Task goal →
Select the lines of the records containing the word "below" and list them.

Data records →
────────
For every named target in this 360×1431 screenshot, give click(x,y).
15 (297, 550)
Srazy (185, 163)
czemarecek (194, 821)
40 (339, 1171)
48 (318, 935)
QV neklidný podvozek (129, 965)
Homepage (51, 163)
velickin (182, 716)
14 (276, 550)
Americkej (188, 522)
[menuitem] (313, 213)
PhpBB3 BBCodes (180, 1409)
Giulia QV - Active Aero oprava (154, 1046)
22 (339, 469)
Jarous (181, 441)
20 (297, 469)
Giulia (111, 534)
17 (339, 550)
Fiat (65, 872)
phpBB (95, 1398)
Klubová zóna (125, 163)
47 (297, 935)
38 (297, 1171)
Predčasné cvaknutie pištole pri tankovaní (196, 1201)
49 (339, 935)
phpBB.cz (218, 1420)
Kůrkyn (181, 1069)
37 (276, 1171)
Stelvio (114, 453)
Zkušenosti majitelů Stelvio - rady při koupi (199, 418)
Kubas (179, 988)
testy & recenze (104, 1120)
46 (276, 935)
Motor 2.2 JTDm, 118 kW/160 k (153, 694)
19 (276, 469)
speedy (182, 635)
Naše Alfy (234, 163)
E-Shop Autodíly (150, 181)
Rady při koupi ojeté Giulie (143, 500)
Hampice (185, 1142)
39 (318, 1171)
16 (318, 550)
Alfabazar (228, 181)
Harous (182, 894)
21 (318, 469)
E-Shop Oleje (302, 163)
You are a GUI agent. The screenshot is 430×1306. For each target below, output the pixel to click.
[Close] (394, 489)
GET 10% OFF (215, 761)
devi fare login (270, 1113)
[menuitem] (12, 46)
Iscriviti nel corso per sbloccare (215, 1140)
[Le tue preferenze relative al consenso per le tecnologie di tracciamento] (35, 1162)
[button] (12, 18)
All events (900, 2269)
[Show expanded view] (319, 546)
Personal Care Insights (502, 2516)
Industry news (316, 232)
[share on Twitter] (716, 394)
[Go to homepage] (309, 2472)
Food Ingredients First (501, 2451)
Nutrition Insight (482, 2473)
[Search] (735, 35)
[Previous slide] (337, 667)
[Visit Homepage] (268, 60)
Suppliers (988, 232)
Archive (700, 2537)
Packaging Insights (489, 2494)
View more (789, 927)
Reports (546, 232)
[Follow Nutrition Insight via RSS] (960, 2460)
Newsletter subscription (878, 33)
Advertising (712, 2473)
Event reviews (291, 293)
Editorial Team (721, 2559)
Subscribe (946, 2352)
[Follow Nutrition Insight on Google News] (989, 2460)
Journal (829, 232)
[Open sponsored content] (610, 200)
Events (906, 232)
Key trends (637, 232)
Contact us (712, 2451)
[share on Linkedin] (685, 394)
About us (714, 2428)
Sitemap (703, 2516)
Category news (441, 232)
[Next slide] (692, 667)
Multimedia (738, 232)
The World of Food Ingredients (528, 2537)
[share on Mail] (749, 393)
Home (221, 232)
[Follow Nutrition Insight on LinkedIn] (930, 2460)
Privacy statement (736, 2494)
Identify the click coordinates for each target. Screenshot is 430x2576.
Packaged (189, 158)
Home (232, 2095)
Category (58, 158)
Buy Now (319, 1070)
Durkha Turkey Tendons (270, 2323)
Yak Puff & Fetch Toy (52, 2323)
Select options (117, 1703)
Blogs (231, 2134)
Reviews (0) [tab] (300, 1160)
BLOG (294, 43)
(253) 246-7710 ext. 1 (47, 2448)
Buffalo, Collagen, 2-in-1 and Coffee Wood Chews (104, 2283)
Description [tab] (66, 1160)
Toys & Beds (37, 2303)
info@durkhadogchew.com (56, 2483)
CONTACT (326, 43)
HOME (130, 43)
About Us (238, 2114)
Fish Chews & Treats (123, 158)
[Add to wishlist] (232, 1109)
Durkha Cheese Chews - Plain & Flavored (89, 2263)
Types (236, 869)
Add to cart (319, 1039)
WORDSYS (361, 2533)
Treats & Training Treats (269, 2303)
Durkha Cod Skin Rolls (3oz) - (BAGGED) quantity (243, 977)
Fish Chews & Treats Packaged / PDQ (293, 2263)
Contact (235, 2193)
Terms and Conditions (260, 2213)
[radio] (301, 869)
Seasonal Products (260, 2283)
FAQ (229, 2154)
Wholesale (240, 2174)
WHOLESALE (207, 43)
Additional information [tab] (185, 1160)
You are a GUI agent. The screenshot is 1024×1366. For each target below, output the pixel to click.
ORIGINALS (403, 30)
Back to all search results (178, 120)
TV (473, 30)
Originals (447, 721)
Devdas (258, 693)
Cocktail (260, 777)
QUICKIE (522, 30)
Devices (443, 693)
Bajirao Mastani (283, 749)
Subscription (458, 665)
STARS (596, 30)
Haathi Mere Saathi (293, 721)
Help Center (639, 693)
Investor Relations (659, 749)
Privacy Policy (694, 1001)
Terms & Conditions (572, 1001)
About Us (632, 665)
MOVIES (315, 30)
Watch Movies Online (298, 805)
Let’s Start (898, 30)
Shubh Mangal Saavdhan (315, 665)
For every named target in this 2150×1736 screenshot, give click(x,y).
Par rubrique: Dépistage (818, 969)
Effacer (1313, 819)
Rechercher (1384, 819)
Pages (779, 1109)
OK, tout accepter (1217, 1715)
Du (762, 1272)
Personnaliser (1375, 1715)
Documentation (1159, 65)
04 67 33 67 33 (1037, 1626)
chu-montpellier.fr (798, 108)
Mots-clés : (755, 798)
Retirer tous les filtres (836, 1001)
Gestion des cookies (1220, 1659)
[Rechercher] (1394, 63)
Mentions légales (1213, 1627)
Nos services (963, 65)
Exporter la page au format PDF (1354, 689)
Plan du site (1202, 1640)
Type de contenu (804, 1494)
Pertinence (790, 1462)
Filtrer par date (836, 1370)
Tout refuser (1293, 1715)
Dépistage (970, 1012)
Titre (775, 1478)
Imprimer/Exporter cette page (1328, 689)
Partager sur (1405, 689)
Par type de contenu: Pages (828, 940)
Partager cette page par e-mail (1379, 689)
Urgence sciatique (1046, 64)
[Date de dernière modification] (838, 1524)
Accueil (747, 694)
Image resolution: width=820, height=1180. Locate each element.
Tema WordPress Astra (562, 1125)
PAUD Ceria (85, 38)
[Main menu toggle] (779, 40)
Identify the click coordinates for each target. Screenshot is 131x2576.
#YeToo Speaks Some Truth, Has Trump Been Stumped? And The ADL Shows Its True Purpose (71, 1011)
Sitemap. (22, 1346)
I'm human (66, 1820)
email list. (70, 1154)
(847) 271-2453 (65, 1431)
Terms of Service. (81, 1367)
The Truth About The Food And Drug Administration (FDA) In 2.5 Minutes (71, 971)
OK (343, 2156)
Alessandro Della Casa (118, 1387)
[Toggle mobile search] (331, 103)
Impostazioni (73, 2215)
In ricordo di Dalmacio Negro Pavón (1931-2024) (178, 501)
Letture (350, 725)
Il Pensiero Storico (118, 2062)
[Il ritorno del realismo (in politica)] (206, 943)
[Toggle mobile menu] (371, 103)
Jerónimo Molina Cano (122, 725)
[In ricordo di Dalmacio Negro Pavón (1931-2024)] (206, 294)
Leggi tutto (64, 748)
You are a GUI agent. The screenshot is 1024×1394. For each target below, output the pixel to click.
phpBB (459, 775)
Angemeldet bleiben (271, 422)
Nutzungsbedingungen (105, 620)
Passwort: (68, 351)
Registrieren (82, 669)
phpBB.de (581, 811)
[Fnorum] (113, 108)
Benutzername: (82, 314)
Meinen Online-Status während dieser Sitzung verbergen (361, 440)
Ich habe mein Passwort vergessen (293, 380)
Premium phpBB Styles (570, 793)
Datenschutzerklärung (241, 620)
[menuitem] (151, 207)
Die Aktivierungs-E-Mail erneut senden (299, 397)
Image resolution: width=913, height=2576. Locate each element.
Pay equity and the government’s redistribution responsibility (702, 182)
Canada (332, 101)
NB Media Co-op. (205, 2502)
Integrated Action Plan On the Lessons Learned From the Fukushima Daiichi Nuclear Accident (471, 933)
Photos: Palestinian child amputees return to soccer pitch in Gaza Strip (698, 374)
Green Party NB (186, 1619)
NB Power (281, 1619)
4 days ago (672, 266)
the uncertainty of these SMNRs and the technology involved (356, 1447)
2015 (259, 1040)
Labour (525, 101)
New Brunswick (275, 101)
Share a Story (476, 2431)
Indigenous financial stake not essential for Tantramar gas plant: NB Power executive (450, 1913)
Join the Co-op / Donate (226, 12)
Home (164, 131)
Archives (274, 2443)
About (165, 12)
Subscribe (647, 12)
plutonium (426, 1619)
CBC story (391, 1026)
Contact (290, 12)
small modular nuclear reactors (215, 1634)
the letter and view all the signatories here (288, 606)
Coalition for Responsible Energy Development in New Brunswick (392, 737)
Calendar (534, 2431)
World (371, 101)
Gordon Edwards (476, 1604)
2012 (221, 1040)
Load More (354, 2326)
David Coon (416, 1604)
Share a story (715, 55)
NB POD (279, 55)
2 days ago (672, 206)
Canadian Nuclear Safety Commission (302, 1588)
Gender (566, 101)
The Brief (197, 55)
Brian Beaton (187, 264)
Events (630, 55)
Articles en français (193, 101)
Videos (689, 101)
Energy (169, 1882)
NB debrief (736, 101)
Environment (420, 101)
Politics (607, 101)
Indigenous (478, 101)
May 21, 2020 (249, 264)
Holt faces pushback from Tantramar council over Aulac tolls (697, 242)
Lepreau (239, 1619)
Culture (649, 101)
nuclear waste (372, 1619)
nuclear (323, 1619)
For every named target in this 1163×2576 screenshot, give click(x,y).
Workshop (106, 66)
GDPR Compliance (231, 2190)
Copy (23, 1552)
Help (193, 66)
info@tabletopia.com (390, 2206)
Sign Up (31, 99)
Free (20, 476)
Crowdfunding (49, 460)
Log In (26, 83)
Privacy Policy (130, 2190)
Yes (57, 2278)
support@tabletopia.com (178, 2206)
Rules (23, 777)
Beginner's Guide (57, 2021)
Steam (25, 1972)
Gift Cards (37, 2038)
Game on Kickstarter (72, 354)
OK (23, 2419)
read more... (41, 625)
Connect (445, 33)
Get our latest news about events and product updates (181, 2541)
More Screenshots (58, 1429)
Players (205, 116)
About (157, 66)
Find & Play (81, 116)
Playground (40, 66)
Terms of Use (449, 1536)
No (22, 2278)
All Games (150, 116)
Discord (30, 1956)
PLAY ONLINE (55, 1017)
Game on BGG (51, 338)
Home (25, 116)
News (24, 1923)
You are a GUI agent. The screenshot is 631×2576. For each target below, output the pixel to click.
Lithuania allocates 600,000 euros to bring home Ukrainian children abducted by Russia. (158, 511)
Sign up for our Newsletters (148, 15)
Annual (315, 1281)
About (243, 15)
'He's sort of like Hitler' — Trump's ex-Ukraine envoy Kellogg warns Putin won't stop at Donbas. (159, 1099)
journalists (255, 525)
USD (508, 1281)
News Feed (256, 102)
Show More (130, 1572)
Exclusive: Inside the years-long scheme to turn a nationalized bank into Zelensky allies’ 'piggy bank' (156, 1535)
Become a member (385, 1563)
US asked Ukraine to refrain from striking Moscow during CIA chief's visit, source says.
────────
Answer space →
You are a GUI agent. The screenshot is 430×1306. For each target below, output the pixel to click.
You are a GUI agent. The screenshot is 1024×1366. For each target below, output the pixel to click.
You are a GUI agent. The screenshot is 1024×1394. For each target below, output the pixel to click.
You are a GUI agent. The screenshot is 631×2576. For each target below, output the pixel to click.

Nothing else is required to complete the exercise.